1763-01-09, de Voltaire [François Marie Arouet] à Philippe Debrus.

Il faut calmer les allarmes de made Calas.
L'article de la procession abominable dans la quelle on se vante à Dieu tous les ans, d'avoir égorgé il y a deux siècles quatre mille de ses concitoyens, est une chose qu'il faudroit graver en lettres d'or à toutes les portes des églises de Toulouse.

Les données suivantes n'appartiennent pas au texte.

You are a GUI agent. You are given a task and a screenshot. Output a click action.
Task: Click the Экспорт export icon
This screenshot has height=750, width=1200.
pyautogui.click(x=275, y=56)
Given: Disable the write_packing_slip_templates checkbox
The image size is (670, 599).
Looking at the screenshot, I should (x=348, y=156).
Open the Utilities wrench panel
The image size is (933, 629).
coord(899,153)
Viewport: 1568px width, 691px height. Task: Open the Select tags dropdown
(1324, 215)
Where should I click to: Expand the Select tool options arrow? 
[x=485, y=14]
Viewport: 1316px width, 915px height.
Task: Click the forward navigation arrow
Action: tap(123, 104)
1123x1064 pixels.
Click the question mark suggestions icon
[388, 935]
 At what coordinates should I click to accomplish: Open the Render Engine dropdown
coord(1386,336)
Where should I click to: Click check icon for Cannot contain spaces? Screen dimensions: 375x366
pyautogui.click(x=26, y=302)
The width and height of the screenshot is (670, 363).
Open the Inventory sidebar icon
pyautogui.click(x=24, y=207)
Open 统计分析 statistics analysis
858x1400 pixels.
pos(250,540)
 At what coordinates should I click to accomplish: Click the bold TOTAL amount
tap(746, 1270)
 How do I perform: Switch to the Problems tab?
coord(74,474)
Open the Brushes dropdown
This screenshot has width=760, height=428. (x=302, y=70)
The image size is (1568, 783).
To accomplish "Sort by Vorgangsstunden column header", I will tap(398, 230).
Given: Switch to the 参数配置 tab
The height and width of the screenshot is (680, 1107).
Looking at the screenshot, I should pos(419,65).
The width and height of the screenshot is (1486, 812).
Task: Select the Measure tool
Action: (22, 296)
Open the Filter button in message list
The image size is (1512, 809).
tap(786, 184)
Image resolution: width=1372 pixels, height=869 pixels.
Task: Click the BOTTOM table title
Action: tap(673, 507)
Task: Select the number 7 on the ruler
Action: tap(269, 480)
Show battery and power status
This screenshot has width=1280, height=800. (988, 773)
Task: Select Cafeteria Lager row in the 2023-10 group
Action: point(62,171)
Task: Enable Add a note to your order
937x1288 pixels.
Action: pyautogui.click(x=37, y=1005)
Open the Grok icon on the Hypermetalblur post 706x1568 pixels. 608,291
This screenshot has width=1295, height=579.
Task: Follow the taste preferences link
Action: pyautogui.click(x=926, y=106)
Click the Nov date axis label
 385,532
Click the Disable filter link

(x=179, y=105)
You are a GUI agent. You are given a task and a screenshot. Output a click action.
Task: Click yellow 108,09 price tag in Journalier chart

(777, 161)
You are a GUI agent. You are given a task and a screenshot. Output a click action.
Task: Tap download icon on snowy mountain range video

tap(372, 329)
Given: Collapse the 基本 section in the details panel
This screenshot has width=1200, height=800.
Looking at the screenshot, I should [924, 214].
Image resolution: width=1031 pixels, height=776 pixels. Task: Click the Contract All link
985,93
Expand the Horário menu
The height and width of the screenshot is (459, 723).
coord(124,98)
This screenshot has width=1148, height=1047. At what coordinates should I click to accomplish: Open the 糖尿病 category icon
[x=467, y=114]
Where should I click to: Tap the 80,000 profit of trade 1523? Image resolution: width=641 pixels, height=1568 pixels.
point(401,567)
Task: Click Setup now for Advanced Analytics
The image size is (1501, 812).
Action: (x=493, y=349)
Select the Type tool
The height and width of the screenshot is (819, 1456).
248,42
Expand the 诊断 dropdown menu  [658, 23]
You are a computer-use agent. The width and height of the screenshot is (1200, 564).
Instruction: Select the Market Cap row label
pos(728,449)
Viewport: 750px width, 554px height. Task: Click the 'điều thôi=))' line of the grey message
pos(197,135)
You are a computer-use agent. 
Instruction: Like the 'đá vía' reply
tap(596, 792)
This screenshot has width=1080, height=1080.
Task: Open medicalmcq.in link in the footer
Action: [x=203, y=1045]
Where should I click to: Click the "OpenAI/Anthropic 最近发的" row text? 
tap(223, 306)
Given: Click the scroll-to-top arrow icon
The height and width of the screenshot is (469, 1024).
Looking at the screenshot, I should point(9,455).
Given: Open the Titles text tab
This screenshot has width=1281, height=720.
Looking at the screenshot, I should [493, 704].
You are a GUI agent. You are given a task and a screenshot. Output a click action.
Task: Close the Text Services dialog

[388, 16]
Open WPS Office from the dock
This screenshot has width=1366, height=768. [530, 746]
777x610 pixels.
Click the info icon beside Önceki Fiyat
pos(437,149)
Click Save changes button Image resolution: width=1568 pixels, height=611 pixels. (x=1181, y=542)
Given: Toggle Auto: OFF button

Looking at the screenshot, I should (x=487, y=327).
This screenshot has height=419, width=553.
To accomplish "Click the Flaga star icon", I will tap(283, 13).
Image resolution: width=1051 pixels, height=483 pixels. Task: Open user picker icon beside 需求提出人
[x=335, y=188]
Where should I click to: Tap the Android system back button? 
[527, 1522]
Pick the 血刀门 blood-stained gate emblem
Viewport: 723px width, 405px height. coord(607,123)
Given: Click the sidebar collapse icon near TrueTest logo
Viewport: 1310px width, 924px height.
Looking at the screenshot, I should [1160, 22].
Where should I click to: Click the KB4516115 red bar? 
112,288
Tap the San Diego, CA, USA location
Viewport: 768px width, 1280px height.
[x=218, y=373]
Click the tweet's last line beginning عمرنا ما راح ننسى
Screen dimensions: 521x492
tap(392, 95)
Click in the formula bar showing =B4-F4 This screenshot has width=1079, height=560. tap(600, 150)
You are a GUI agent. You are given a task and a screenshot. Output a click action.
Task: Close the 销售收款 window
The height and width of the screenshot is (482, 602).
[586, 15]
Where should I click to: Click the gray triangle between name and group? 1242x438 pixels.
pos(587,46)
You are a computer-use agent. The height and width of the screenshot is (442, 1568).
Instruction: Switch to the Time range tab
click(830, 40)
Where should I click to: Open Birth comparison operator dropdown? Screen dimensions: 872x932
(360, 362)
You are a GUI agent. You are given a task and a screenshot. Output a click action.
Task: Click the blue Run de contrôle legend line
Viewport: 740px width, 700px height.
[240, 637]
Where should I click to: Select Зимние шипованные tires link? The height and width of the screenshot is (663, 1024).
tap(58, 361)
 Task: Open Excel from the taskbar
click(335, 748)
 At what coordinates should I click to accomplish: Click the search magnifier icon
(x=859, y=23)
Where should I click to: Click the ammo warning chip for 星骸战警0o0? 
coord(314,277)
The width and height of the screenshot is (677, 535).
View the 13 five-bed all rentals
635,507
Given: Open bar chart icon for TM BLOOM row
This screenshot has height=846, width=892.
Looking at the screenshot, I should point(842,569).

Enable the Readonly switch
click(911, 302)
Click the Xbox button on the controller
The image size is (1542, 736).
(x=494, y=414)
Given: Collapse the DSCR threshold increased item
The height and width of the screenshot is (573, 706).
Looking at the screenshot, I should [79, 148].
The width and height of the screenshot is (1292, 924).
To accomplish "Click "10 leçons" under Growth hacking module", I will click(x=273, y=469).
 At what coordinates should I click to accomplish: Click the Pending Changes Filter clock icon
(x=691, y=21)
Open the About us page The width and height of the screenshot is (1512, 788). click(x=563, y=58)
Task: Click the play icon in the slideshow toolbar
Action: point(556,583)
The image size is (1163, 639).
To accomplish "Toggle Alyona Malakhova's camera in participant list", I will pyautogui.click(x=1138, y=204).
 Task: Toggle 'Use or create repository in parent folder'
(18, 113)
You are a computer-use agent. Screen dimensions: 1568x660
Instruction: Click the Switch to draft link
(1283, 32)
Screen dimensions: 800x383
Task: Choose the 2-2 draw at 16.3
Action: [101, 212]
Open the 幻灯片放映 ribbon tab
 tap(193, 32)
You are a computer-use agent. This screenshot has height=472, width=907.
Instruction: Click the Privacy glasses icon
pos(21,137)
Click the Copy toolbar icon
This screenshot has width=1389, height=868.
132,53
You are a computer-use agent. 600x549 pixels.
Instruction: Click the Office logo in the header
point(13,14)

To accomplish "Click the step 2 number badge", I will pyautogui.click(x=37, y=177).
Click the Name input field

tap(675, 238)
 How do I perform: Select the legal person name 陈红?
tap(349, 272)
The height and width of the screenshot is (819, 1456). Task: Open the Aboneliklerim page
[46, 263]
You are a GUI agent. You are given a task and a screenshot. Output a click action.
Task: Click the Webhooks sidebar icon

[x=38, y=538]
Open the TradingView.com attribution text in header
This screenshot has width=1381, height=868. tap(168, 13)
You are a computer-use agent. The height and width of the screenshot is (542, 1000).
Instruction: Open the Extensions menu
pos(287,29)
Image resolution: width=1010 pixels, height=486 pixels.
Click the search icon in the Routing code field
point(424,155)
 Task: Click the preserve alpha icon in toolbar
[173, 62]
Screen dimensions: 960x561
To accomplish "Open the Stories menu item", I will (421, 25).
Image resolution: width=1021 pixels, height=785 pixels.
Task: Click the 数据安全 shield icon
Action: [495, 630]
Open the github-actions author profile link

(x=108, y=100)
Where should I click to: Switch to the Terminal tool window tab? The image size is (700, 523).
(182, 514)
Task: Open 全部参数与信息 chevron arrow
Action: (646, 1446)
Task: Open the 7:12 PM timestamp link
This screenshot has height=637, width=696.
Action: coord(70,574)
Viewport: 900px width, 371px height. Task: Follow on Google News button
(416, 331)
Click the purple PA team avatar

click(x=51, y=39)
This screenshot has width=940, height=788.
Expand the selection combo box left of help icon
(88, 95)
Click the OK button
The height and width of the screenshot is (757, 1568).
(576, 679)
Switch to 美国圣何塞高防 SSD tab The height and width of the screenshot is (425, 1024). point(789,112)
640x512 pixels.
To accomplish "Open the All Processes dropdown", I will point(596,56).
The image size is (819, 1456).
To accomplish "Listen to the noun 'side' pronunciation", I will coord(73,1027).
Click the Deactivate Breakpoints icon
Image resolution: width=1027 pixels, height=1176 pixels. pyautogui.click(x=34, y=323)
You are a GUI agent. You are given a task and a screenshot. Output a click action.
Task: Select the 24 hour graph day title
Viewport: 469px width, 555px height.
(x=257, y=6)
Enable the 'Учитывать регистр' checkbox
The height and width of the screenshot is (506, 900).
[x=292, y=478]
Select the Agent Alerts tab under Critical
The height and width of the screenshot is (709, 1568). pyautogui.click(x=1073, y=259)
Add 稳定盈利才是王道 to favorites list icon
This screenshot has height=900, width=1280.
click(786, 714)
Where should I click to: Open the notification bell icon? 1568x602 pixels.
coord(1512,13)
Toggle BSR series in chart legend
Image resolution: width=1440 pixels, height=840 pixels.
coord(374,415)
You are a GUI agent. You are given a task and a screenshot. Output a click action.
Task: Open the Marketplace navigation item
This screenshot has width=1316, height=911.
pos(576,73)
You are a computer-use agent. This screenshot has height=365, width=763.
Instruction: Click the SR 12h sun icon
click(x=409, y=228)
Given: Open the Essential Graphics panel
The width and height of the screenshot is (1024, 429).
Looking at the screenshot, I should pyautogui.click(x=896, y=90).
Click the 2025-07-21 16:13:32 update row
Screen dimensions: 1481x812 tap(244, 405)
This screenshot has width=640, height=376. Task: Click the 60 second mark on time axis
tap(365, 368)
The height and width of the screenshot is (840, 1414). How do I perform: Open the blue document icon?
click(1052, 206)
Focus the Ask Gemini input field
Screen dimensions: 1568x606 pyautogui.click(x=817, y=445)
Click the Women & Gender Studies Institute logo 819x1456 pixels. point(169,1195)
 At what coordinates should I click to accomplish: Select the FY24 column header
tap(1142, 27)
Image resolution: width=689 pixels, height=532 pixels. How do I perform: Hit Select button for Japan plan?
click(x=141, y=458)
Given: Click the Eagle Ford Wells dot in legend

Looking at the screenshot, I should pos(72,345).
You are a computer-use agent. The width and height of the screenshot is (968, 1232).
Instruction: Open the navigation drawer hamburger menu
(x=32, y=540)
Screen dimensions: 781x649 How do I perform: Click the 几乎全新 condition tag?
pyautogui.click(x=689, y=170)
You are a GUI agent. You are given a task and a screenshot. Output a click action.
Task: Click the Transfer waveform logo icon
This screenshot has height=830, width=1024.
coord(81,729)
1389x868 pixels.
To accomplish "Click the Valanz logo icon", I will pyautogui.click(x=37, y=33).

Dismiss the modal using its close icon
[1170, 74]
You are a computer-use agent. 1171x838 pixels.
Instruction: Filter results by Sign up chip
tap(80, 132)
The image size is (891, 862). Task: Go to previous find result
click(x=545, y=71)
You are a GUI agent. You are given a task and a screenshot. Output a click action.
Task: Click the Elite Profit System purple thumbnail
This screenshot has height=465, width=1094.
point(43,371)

Cet article peut déplaire aux Bedeaux et aux moines, et même aux marchands de cire qui vendent des cierges pour cette procession: mais tous les honnêtes gens de Paris en sont très contens. Cette procession doit révolter l'esprit des Juges. Il est d'ailleurs très essentiel à la cause de faire voir l'excès du fanatisme qui règne dans la ville des Jeux floreaux et de montrer que c'est ce fanatisme qui s'est emparé de la tête des huit Juges qui ont rendu cet arrêt infernal.

Made Calas doit s'appercevoir qu'on ne pense point du tout dans la capitale de la France comme dans celle des Visigoths.

Louis ne sçait ce qu'il dit, il peut aller à la procession tant qu'il voudra, mais J'espère que cette cérémonie d'Iroquois ne subsistera pas encor longtems.

On peut envoyer à made Calas ce petit Billet d'édification qui est d'un bon catholique Romain.